Keep to one stretch of the data below, the lines from the one with "551x345 pixels. At" up to and including the one with "Click the white", and return that stretch exactly.
───
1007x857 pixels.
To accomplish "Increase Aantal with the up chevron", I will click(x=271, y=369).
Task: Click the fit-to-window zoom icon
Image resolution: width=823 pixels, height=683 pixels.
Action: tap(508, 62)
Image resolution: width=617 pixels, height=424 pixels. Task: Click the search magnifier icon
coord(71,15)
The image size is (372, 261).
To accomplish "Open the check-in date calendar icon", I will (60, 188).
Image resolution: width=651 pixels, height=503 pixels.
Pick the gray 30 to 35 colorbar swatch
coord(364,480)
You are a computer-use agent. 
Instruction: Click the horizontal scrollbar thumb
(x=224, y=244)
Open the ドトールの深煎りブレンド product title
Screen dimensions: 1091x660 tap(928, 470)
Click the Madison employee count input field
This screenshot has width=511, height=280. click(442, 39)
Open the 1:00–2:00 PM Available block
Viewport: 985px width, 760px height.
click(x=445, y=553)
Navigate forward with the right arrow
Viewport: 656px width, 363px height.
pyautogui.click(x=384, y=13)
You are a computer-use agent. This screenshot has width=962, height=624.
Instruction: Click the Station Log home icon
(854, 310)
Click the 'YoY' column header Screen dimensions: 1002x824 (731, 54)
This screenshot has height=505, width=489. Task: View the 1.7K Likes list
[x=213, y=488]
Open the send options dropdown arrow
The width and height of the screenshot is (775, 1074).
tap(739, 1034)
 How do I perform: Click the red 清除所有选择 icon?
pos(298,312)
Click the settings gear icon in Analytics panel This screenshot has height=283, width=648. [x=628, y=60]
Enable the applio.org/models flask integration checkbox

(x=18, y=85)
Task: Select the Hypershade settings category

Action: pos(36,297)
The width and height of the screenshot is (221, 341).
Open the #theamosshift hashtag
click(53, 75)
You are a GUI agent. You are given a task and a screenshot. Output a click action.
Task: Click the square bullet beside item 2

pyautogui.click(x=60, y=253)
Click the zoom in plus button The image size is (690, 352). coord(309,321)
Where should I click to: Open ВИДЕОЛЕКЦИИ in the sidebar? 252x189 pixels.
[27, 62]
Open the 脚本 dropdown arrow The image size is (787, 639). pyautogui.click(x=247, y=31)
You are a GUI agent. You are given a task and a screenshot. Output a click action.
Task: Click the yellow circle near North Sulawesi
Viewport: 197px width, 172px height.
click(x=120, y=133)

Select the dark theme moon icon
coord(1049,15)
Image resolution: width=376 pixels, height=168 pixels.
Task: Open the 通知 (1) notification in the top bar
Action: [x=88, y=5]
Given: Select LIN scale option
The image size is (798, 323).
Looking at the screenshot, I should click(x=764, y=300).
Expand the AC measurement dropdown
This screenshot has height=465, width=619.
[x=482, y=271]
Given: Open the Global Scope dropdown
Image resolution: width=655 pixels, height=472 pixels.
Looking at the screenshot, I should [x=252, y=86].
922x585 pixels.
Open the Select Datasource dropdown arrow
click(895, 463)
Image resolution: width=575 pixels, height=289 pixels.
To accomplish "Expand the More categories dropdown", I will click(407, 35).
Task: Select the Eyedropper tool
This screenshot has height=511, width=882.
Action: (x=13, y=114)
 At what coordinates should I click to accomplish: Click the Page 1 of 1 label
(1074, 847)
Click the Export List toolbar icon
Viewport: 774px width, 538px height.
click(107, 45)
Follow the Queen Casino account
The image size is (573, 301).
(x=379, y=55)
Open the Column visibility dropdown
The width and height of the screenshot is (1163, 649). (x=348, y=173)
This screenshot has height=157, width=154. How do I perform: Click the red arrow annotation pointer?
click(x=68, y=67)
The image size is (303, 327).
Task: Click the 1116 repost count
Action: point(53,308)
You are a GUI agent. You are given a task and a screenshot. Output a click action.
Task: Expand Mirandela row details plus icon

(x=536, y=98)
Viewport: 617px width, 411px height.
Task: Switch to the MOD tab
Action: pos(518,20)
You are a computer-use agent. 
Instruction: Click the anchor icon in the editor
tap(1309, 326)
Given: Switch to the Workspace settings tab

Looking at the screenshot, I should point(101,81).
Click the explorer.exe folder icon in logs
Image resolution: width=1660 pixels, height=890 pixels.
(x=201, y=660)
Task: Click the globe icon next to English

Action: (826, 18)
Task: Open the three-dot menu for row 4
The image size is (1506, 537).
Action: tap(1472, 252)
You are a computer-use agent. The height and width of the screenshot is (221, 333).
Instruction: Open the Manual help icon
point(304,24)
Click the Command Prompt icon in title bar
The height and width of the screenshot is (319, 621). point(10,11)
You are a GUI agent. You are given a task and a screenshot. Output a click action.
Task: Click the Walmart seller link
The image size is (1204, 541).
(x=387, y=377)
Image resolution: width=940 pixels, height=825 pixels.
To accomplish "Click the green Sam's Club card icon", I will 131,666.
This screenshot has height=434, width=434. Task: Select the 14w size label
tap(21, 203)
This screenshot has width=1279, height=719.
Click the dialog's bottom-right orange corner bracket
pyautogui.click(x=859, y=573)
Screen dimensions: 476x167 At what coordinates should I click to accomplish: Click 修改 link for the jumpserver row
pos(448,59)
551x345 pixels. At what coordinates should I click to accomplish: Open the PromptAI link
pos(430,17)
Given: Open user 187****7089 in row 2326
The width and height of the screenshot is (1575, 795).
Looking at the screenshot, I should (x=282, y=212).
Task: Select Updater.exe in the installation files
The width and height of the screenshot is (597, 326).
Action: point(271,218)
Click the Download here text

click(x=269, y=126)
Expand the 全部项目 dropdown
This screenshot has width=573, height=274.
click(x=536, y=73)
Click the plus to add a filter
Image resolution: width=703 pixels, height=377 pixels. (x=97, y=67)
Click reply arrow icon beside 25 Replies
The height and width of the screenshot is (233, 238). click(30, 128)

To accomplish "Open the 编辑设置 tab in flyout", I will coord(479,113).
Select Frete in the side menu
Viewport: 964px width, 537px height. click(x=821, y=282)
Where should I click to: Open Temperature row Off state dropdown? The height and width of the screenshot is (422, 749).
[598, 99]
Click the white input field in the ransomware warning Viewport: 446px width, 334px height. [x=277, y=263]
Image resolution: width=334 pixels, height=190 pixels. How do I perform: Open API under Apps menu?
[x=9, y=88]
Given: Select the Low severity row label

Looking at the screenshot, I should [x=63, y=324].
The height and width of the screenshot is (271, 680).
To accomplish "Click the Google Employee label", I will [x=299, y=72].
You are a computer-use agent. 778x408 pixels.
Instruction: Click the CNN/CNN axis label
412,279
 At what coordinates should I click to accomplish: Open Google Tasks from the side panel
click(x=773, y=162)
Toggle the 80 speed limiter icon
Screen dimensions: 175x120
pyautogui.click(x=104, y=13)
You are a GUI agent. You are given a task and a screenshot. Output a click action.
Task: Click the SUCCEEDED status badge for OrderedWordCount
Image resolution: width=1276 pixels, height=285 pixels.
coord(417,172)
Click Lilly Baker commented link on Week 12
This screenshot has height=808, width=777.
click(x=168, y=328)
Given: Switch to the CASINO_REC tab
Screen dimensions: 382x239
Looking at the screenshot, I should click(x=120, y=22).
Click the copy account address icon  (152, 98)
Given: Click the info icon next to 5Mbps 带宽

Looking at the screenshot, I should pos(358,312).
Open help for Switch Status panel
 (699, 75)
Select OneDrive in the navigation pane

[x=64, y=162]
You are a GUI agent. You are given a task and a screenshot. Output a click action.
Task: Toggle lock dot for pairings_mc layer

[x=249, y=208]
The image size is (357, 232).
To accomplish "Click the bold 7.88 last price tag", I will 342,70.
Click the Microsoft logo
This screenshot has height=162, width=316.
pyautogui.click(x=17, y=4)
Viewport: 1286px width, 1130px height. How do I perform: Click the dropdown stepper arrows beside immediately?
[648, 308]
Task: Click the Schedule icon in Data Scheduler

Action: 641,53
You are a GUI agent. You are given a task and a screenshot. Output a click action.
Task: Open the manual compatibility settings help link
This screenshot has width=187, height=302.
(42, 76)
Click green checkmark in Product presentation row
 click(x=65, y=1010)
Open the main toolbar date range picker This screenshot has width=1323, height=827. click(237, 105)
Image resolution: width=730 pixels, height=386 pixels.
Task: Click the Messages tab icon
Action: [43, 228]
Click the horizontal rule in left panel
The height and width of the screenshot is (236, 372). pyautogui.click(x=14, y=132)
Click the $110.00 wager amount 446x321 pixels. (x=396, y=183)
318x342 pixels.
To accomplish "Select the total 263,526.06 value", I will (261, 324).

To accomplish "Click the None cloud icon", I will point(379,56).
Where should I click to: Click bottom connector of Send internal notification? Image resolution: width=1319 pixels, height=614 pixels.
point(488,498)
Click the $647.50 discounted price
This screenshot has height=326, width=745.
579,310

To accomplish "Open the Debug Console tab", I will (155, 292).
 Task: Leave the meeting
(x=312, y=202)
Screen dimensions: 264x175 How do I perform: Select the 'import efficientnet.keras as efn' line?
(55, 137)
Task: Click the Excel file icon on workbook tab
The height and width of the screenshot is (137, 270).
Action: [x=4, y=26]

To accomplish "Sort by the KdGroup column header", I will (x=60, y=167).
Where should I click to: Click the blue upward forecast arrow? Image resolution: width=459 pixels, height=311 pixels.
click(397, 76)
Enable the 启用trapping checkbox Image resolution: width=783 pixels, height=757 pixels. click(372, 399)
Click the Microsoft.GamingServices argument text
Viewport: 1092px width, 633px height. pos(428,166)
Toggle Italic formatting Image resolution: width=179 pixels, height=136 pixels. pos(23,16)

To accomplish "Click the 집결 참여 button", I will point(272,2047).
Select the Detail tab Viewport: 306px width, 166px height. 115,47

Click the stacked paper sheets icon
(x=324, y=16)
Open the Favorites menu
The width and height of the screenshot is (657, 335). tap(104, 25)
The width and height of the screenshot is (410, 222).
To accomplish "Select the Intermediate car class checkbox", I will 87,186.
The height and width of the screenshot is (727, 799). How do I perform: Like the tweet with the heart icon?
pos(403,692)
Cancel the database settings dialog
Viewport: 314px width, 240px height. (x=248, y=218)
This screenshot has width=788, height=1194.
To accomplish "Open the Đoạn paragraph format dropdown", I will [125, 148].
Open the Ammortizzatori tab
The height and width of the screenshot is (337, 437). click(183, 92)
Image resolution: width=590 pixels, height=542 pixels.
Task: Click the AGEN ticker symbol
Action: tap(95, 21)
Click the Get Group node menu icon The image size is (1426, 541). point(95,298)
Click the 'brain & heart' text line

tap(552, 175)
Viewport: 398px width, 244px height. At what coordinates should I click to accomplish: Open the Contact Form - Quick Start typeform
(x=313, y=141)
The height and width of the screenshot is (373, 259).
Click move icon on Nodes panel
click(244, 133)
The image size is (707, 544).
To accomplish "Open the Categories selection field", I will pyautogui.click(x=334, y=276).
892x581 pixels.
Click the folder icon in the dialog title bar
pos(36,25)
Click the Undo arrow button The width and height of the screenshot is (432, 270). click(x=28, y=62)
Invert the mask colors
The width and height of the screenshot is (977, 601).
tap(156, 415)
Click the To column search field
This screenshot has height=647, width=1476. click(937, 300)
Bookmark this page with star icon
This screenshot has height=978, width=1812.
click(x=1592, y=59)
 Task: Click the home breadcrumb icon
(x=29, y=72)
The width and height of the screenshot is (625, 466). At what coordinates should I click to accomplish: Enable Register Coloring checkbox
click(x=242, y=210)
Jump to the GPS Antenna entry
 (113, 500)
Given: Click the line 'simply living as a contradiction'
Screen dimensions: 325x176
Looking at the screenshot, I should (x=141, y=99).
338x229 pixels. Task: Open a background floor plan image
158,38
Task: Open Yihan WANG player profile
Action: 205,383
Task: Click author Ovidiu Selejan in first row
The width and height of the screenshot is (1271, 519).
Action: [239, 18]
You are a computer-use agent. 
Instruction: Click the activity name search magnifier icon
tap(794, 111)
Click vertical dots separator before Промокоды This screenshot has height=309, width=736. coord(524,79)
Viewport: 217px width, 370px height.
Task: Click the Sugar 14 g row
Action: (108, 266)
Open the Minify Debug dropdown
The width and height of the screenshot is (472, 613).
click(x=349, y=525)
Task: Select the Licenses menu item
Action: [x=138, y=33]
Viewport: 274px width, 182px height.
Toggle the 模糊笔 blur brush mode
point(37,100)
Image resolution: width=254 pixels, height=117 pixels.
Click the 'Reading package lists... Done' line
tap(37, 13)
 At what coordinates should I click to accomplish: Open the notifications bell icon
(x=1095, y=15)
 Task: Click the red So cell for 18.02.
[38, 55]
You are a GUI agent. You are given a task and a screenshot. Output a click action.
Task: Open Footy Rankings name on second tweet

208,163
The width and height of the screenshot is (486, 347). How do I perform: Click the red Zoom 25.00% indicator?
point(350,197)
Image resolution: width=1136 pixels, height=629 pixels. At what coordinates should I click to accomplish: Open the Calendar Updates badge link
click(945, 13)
───
The answer =>
551x345 pixels. At what coordinates should I click to accomplish: Open the PromptAI link
pos(430,17)
Given: Open user 187****7089 in row 2326
The width and height of the screenshot is (1575, 795).
Looking at the screenshot, I should (x=282, y=212).
Task: Select Updater.exe in the installation files
The width and height of the screenshot is (597, 326).
Action: point(271,218)
Click the Download here text

click(x=269, y=126)
Expand the 全部项目 dropdown
This screenshot has width=573, height=274.
click(x=536, y=73)
Click the plus to add a filter
Image resolution: width=703 pixels, height=377 pixels. (x=97, y=67)
Click reply arrow icon beside 25 Replies
The height and width of the screenshot is (233, 238). click(30, 128)

To accomplish "Open the 编辑设置 tab in flyout", I will coord(479,113).
Select Frete in the side menu
Viewport: 964px width, 537px height. click(x=821, y=282)
Where should I click to: Open Temperature row Off state dropdown? The height and width of the screenshot is (422, 749).
[598, 99]
Click the white input field in the ransomware warning Viewport: 446px width, 334px height. [x=277, y=263]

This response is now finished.